-- DATASET RECORDS follows --

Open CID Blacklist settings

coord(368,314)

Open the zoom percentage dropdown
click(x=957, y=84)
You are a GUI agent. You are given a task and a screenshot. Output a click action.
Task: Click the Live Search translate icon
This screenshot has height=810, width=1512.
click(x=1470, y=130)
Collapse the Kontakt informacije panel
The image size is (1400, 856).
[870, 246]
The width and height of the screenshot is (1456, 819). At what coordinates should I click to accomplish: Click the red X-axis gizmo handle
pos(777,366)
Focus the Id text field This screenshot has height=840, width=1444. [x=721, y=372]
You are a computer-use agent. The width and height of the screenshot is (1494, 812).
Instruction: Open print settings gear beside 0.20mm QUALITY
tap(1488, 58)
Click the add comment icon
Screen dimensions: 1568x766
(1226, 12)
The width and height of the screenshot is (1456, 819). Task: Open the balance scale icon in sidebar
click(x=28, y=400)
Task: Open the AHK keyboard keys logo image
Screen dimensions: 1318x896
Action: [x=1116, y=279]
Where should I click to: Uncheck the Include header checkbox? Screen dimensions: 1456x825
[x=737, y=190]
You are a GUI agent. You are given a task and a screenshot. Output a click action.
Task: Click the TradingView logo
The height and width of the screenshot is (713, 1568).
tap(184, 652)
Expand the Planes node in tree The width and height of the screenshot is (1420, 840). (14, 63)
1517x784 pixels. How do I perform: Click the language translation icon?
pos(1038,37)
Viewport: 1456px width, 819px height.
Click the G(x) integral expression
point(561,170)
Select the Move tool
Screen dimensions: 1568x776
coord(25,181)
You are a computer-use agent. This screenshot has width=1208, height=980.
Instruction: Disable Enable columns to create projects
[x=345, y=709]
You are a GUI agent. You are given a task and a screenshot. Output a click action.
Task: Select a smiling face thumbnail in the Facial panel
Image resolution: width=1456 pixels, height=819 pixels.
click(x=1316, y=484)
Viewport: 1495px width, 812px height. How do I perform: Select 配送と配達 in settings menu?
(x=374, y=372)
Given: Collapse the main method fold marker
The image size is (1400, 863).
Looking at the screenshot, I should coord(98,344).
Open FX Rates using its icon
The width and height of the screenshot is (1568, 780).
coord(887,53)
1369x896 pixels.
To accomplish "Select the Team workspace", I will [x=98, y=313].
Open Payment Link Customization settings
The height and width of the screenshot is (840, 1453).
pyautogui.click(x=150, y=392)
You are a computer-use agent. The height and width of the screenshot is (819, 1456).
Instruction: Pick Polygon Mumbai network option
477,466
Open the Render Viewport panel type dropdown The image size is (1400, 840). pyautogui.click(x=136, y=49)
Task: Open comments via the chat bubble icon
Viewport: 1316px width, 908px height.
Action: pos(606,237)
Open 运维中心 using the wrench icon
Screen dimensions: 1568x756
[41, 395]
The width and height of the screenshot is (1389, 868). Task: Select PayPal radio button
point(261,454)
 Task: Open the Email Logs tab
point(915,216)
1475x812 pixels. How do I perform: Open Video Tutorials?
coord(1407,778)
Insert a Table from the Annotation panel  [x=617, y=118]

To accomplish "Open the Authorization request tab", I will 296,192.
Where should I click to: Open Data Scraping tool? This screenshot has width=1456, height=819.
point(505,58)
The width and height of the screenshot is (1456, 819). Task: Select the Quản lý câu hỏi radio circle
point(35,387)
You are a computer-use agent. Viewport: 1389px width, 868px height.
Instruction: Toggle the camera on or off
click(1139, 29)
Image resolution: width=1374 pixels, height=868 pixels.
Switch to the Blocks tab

-- DATASET RECORDS concluded --

> ABOUT THIS TASK: Output the records in full. Keep every character as it is.

> TASK SOLUTION:
Open CID Blacklist settings

coord(368,314)

Open the zoom percentage dropdown
click(x=957, y=84)
You are a GUI agent. You are given a task and a screenshot. Output a click action.
Task: Click the Live Search translate icon
This screenshot has height=810, width=1512.
click(x=1470, y=130)
Collapse the Kontakt informacije panel
The image size is (1400, 856).
[870, 246]
The width and height of the screenshot is (1456, 819). At what coordinates should I click to accomplish: Click the red X-axis gizmo handle
pos(777,366)
Focus the Id text field This screenshot has height=840, width=1444. [x=721, y=372]
You are a computer-use agent. The width and height of the screenshot is (1494, 812).
Instruction: Open print settings gear beside 0.20mm QUALITY
tap(1488, 58)
Click the add comment icon
Screen dimensions: 1568x766
(1226, 12)
The width and height of the screenshot is (1456, 819). Task: Open the balance scale icon in sidebar
click(x=28, y=400)
Task: Open the AHK keyboard keys logo image
Screen dimensions: 1318x896
Action: [x=1116, y=279]
Where should I click to: Uncheck the Include header checkbox? Screen dimensions: 1456x825
[x=737, y=190]
You are a GUI agent. You are given a task and a screenshot. Output a click action.
Task: Click the TradingView logo
The height and width of the screenshot is (713, 1568).
tap(184, 652)
Expand the Planes node in tree The width and height of the screenshot is (1420, 840). (14, 63)
1517x784 pixels. How do I perform: Click the language translation icon?
pos(1038,37)
Viewport: 1456px width, 819px height.
Click the G(x) integral expression
point(561,170)
Select the Move tool
Screen dimensions: 1568x776
coord(25,181)
You are a computer-use agent. This screenshot has width=1208, height=980.
Instruction: Disable Enable columns to create projects
[x=345, y=709]
You are a GUI agent. You are given a task and a screenshot. Output a click action.
Task: Select a smiling face thumbnail in the Facial panel
Image resolution: width=1456 pixels, height=819 pixels.
click(x=1316, y=484)
Viewport: 1495px width, 812px height. How do I perform: Select 配送と配達 in settings menu?
(x=374, y=372)
Given: Collapse the main method fold marker
The image size is (1400, 863).
Looking at the screenshot, I should coord(98,344).
Open FX Rates using its icon
The width and height of the screenshot is (1568, 780).
coord(887,53)
1369x896 pixels.
To accomplish "Select the Team workspace", I will [x=98, y=313].
Open Payment Link Customization settings
The height and width of the screenshot is (840, 1453).
pyautogui.click(x=150, y=392)
You are a computer-use agent. The height and width of the screenshot is (819, 1456).
Instruction: Pick Polygon Mumbai network option
477,466
Open the Render Viewport panel type dropdown The image size is (1400, 840). pyautogui.click(x=136, y=49)
Task: Open comments via the chat bubble icon
Viewport: 1316px width, 908px height.
Action: pos(606,237)
Open 运维中心 using the wrench icon
Screen dimensions: 1568x756
[41, 395]
The width and height of the screenshot is (1389, 868). Task: Select PayPal radio button
point(261,454)
 Task: Open the Email Logs tab
point(915,216)
1475x812 pixels. How do I perform: Open Video Tutorials?
coord(1407,778)
Insert a Table from the Annotation panel  [x=617, y=118]

To accomplish "Open the Authorization request tab", I will 296,192.
Where should I click to: Open Data Scraping tool? This screenshot has width=1456, height=819.
point(505,58)
The width and height of the screenshot is (1456, 819). Task: Select the Quản lý câu hỏi radio circle
point(35,387)
You are a computer-use agent. Viewport: 1389px width, 868px height.
Instruction: Toggle the camera on or off
click(1139, 29)
Image resolution: width=1374 pixels, height=868 pixels.
Switch to the Blocks tab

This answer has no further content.